╭─ ENTRIES PROVIDED

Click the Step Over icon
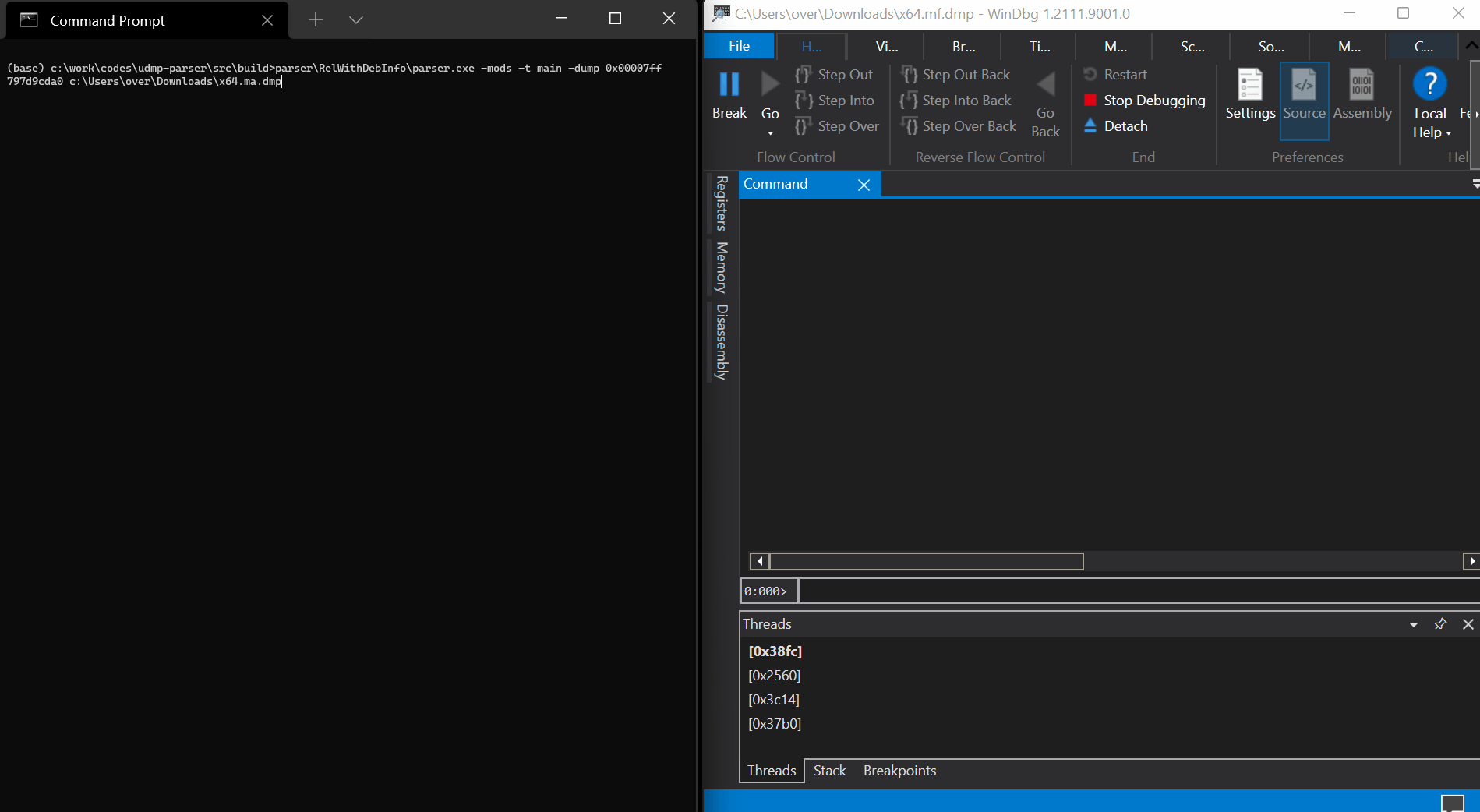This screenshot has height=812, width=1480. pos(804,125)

╰─
╭─ ENTRIES PROVIDED

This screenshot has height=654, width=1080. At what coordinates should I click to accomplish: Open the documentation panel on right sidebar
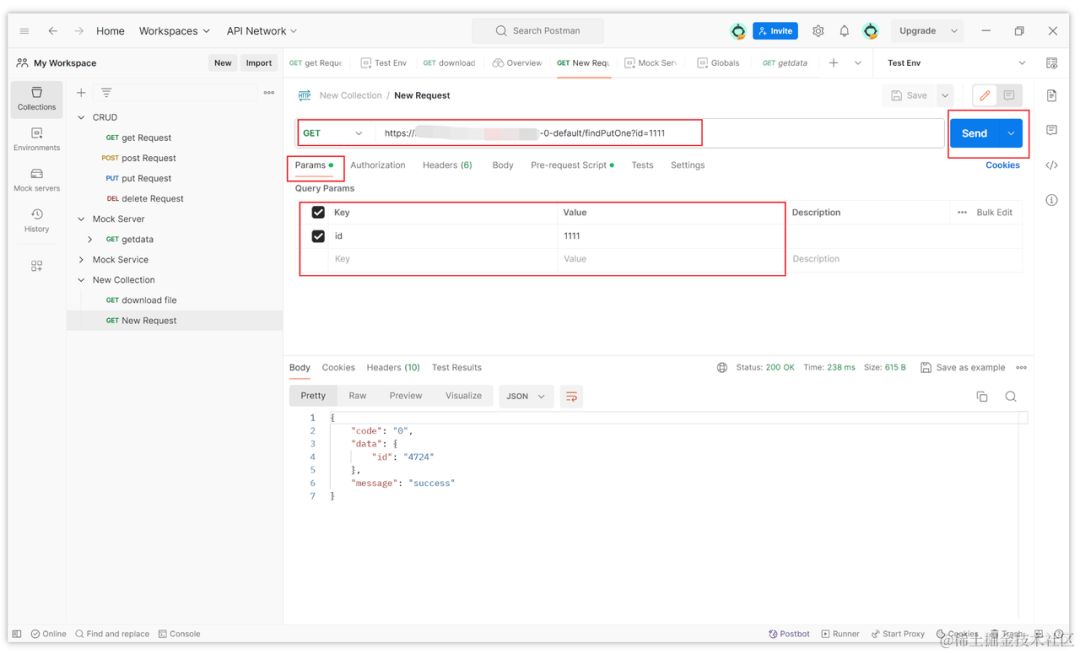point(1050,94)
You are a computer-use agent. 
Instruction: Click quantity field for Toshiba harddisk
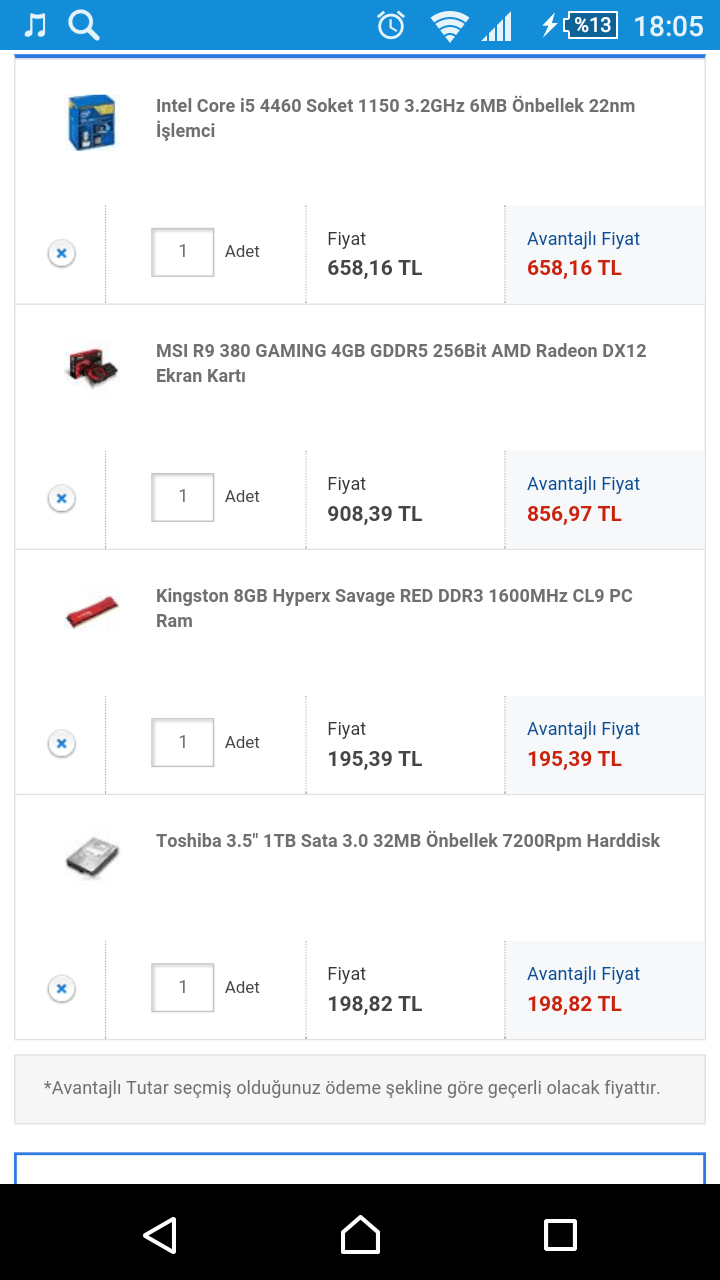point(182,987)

╰─

§ **WORK TO COMPLETE**: Rewrite the items from the line with "You are a computer-use agent." to the line with "point(182,987)", inclusive, as a two-column CSV with the columns instruction and coordinates, one row per item, putting each field in quotes and replacing line breaks with spaces. Omit the pictures.

§ **SOLUTION**:
instruction,coordinates
"You are a computer-use agent. Instruction: Click quantity field for Toshiba harddisk","point(182,987)"